SHORT EXERCISE 1:
Copy the part of the invoice OCR article that starts at "Prototypes of invoices" and ends at "in the transaction.".
SHORT EXERCISE 2:
Write the next part of the article on invoice OCR software, picking up after its final sentence.

SELECTED TEXT:
____________

🧪 Beta tests of Alphamoon's automation platform are open. Sign up and process invoices for three months for free.
06 Dec 2022

OCR Software For Invoices: All You Need To Know About Automated Invoice Workflows

Invoice OCR software combines object detection and text recognition techniques to transform images into processable text. Invoice recognition software delivers the best results when paired with data extraction, which focuses on pulling selected information (fields) obtained from the document automatically. Find out more about automating invoice workflows, and take a look at our comparison of OCR software products to help you determine the best choice for your business.

Read this article to learn:

  • What is an invoice workflow
  • What are automated invoices
  • What fields are commonly extracted from invoices
  • How to determine the best OCR software for your business

Prototypes of invoices date back to ancient Mesopotamia, around 2900 BCE. Back then, simple notes of transactions – often describing the terms of a barter – were carved on stone or clay slabs. The idea was simple – keeping a transaction record between two sides.

Today, sellers issue invoices to begin the procure-to-pay process. An invoice lists all goods or services, contains pricing information, and determines the companies participating in the transaction.

____________

DATA SEGMENT:
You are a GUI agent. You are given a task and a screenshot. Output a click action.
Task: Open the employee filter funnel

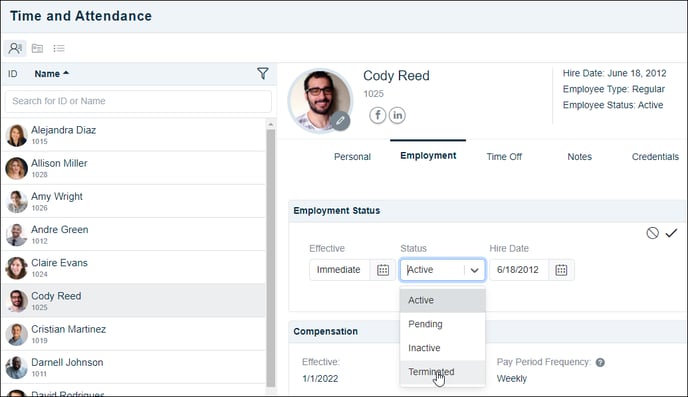tap(262, 73)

____________

WRITTEN ANSWER 1:
Prototypes of invoices date back to ancient Mesopotamia, around 2900 BCE. Back then, simple notes of transactions – often describing the terms of a barter – were carved on stone or clay slabs. The idea was simple – keeping a transaction record between two sides.

Today, sellers issue invoices to begin the procure-to-pay process. An invoice lists all goods or services, contains pricing information, and determines the companies participating in the transaction.

WRITTEN ANSWER 2:
Needless to say, invoices are critical documents from the business perspective. One can find insights into the current cash flow of a company, see all pending or escrow payments (the latter one occurring as a result of a pro forma invoice), validate the trustfulness of vendors (whether they pay on time), or cross-check the sold goods with the inventory.

All together, the various tasks that refer to the processing of invoices establish the so-called invoice management – a set of frameworks that determine the whole range of responsibilities in this field of Accounts Payable.

While invoice management encapsulates the whole framework, including the division of tasks across team members, there is a specific chain of events that needs to happen to end the procure-to-pay cycle. That chain of events is called an invoice workflow.

What is an invoice workflow?

Invoice workflow, also referred to as invoice approval workflow, consists of all tasks between receiving an invoice and finalizing the payment. Handling invoices is the responsibility of AP teams, and manual invoice processing – transferring data to ERP systems – is often the go-to method.

On the other hand, document automation is responsible for speeding up invoice workflows. AI assists users in understanding documents, classifying them, and extracting all the valuable information stored inside them.

The typical steps in an invoice workflow include the following:

  • Invoice matching
  • Invoice validation
  • Invoice approval or request for approval
  • Payment

In case of any discrepancies, more steps may occur. Alternatively, more steps can also be the result of industry-specific requirements.

An Invoice Workflow consists of 6 stages. The document is received, matched, validated, approved, paid and its data entered into and ERP or another internal system

Invoice matching

Each payment of an invoice needs to be appropriately verified.

Invoice matching compares the information with other documents, such as purchase orders. This is an essential step in an invoice workflow and is common in selling goods between suppliers and small and medium businesses.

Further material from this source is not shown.